These functions should be sure to parse the C.SEXP to Go objects and then format its desired output back to a C.SEXP for R, but otherwise can be written like normal Go.

In order for a package to be compiled into a C library correctly, the main function needs to be defined, but it shouldn't do anything:

func main() {}

Finally, the C library can be compiled like so:

go build -o <package>.so -buildmode=c-shared <package>

Supported Types

Rgo uses Go's generics to support as many types as possible. However, it only uses types that are easily translated and understood in both R's and Go's type systems. Therefore, it contains two types of type constraints which match R's notion of the numeric and character types.

type RCharacter interface {
    ~string | ~[]byte
}
type RNumeric interface {
    ~float64 | ~float32
    ~int | ~int8 | ~int16 | ~int32 | ~int64
}

All functions to create, modify, or extract data from an RSEXP use these constraints as type parameters.

The only supported types that can be used as inputs to a Go function are R's numeric and character vectors and matrices. Because Go functions can have any number of inputs, supporting a more complex type like lists or data frames doesn't seem necessary.

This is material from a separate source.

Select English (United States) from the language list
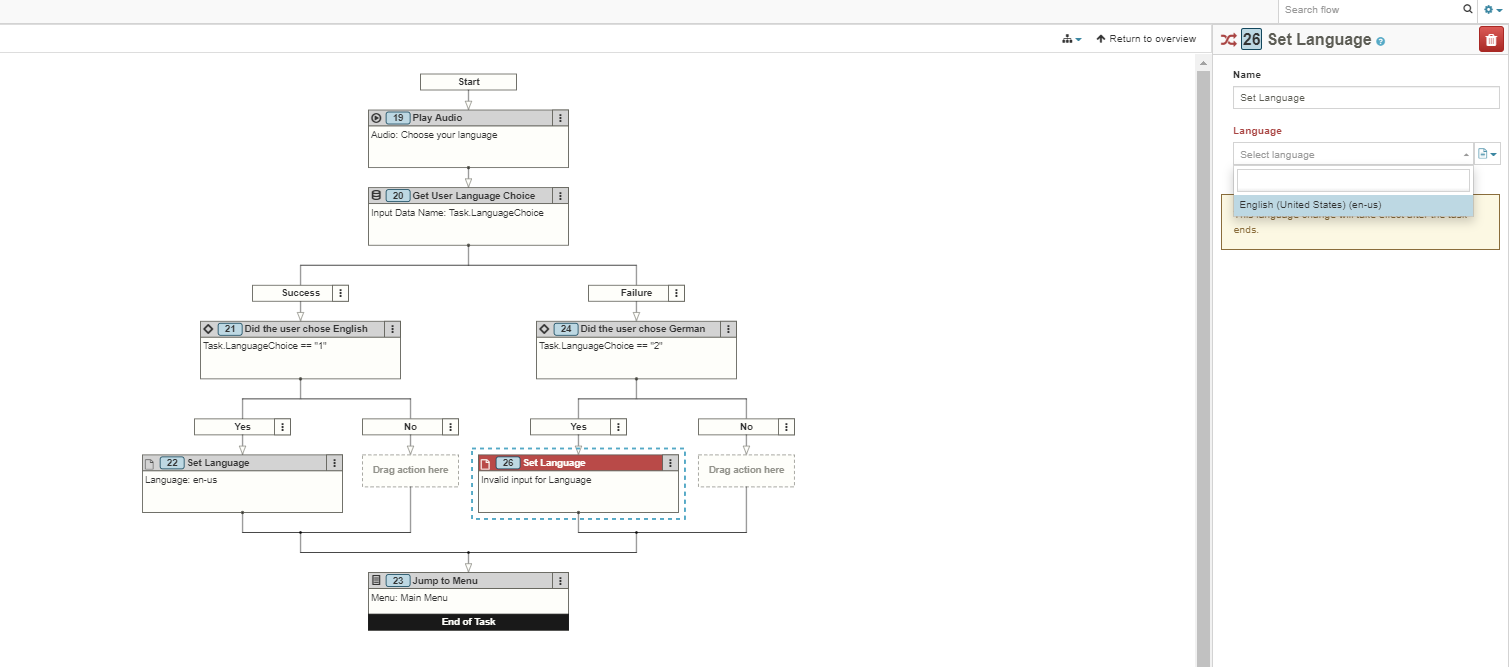 click(1310, 204)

However, the types that can be created in Go and sent to R are much more diverse, because R functions can only have a single output. Rgo contains functions to create matrices, lists, named lists, and data frames, as well as more common vectors.

Writing Go code using Rgo

Because the C.SEXP type used in rgo is different from the C.SEXP type that is used elsewhere, the only way to pass the type around is to use a combination of unsafe pointers, reflection, and type parameters. The workhorse object of the rgo package is an RSEXP:

type RSEXP C.SEXP

While Go considers a C.SEXP in one package to be different from the C.SEXP from another, the underlying data is the same. Therefore, the data can be converted within the rgo package using a combination of reflection and unsafe pointers. The two most important functions in rgo are therefore those that convert between a users C.SEXP and rgo's. They are called NewRSEXP and ExportRSEXP, respectively.

func NewRSEXP(in any) (RSEXP, error)
func ExportRSEXP[t any](*RSEXP) (t, error)

Both functions use the any type parameter as its input, which means techincally anything can be provided by the caller. The rgo package doesn't have knowledge of a user's C.SEXP type a priori, so there's no way around allowing users to provide anything. Both functions, however, perform basic type checking and will return an error if the provided variable's underlying data isn't either a C.SEXP or a *C.SEXP.

Rgo contains functions to create, modify, and extract data from R's internal SEXP type. These functions wrap R's internal C functions, and use the constraints of supported types to help users avoid panics, runtime errors, or segmentatin faults.

Writing R Code Using Rgo

Because the Go code is compiled to be executable in C, all we need to do in R is load the shared library using dyn.load and then call it using R's .Call interface:

dyn.load("MYLIB.so")
outputR = .Call("MYFUNC", inputR)

It is important to be careful to only load the library once per R session, as loading it multiple times can result in instability. Likewise, loading a library in R, changing it in Go and then recompiling, and then loading it again in the same R session will most likely crash R.

The Matrix Type

Because lots of R code focuses on matrices, data frames, and data.tables, rsexp contains an implementation of the matrix type which mirrors the R matrix implementation. This allows for easier matrix operations in Go and provides a Go type which will return an identical matrix back to R.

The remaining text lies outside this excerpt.